If you are attempting to visit the must-sees in Death Valley NP in a single winter day, then there are 4 main sites to hit. I came from San Bernardino county, so driving to Death Valley took 3.5 hours coming from the South. My parents and I left a little after 6am and arrived at 10am. Since we visited in early December, sunset was at 4:30pm, which limits how many places we could see. But in exchange, we had great weather! These below are the places we hit, but of course there are other attractions we hope to see in the future.

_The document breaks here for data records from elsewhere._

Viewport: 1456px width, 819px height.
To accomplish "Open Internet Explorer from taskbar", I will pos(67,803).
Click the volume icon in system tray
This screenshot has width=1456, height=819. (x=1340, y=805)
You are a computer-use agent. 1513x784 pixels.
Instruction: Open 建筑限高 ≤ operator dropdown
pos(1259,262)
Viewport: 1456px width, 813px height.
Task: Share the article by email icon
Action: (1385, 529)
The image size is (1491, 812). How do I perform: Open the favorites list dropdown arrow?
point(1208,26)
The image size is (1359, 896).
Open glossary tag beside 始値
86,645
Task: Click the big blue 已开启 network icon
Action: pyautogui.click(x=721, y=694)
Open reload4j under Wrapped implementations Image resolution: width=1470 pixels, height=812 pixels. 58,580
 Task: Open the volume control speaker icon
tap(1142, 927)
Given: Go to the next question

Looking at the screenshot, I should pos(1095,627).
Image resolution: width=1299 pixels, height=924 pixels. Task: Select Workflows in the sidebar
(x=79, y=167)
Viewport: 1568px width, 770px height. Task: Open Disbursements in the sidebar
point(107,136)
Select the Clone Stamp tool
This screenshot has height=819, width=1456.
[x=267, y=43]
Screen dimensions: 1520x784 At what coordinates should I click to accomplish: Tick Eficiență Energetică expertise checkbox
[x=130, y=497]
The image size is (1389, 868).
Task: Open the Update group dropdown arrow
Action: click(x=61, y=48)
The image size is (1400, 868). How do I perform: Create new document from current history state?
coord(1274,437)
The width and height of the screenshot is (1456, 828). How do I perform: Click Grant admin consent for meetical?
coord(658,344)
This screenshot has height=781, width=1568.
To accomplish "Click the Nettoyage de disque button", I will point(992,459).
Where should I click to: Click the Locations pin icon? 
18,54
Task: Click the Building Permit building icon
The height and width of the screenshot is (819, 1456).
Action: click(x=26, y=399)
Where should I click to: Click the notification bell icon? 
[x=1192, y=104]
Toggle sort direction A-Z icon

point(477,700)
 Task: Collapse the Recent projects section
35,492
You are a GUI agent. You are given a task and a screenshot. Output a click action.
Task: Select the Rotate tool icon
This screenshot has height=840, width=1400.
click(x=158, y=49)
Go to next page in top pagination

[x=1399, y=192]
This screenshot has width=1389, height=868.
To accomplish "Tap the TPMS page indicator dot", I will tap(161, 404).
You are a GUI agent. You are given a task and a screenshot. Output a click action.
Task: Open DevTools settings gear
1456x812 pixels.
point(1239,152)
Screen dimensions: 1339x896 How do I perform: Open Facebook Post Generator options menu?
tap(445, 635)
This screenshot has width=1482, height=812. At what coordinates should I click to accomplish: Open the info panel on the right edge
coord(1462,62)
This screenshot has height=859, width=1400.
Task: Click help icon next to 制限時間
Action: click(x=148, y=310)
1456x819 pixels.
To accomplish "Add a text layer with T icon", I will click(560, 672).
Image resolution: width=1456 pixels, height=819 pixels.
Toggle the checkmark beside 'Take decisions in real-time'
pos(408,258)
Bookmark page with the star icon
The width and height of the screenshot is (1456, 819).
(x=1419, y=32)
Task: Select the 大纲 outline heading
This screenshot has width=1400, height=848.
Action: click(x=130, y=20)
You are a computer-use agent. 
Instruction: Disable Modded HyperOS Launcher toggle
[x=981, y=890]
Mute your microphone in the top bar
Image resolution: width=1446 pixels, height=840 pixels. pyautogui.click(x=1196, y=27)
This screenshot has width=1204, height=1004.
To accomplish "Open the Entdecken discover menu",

1. Mesquite Flat Sand Dunes
The most popular (and most accessible) out of the 5 sand dunes in Death Valley is Mesquite Flats. It’s right off the main road coming from the Southwest and you can’t miss it. It’s about a 30 minute trek to the taller sand dunes north of the parking lot, where you’ll find less footprints. I only ventured about 10-15 minutes in and grabbed these shots. I went in barefoot but watched where I stepped because I heard there are scorpions!
2. Zabriskie Point
A very popular viewpoint is Zabriskie Point, which overlooks the edge of the Black Mountain and the Badlands. The undulating hills are spectacular. It’s just a short walk to the top of the viewpoint from the parking lot.
2 1/2. Devil’s Golf Course
On the way to Badwater Basin, you’ll come across a small road leading to the Devil’s Golf Course. It’s made up of large salt formations that jut out of the barren landscape. The road is pretty rugged so be prepared to go 10-15 mph for a short while. This isn’t really too amazing, but you’ll hardly witness these types of formations anywhere else so might as well make a pitstop!
3. Badwater Basin
At 282 feet below sea level, Badwater Basin is THE lowest point in North America. This is a large salt flat that has these intricate patterns on the ground. Since it’s such a popular spot, you’ll have to walk pretty far from the parking lot to get to the areas where there’s less foot traffic that’s already eroded these patterns. I didn’t go that far in, but I’ve seen some really great photos of people who did.
4. Artist’s Palette
My last stop of the trip was sunset at Artist’s Palette, a canyon that shows different colors produced by the oxidation of metals and elements. Colors range from green, blue, and purple. Unfortunately I hadn’t timed my arrival very well and got there an hour before sunset. I didn’t really feel like making my parents hang around until I could get a photo, so I left before golden hour really set in. The sun at the time was too bright and strong to produce the different colors. So I’d recommend visiting at a different time when the sun isn’t at such a harsh angle from the west.
Next time I’m in Death Valley, I’ll be visiting a few of the other sand dunes, plus these sites that were originally on my longer itinerary but had to be cut out. Check them out if you’re in the park for more than a single day!
- Ubehebe Crater – giant crater in the earth, formed by steam and gas explosions when hot magma rising up from the depths reached ground water.
- The Racetrack – to see the famous moving rocks.
- Dante’s View – another viewpoint on the Southeast side near Zabriskie’s Point.
- Wildrose Charcoal Kilns – these are 10 beehive-shaped masonry structures, built by a mining company in 1877.
Leaving the Park
I spent the sunset back at Zabriskie Point, where there were a bit more crowds due to its popularity. Then it took awhile to drive out of the park itself. If you’re not planning on staying in the park overnight, then I’d recommend leaving as soon as the sun sets because navigating in the pitch dark is not fun. We stayed the night at Bakersfield so that we could continue our road trip to Sequoia National Park the next day, so the drive was long and tedious in the night. Be sure to use your high beams as necessary and turn them off when there are incoming vehicles!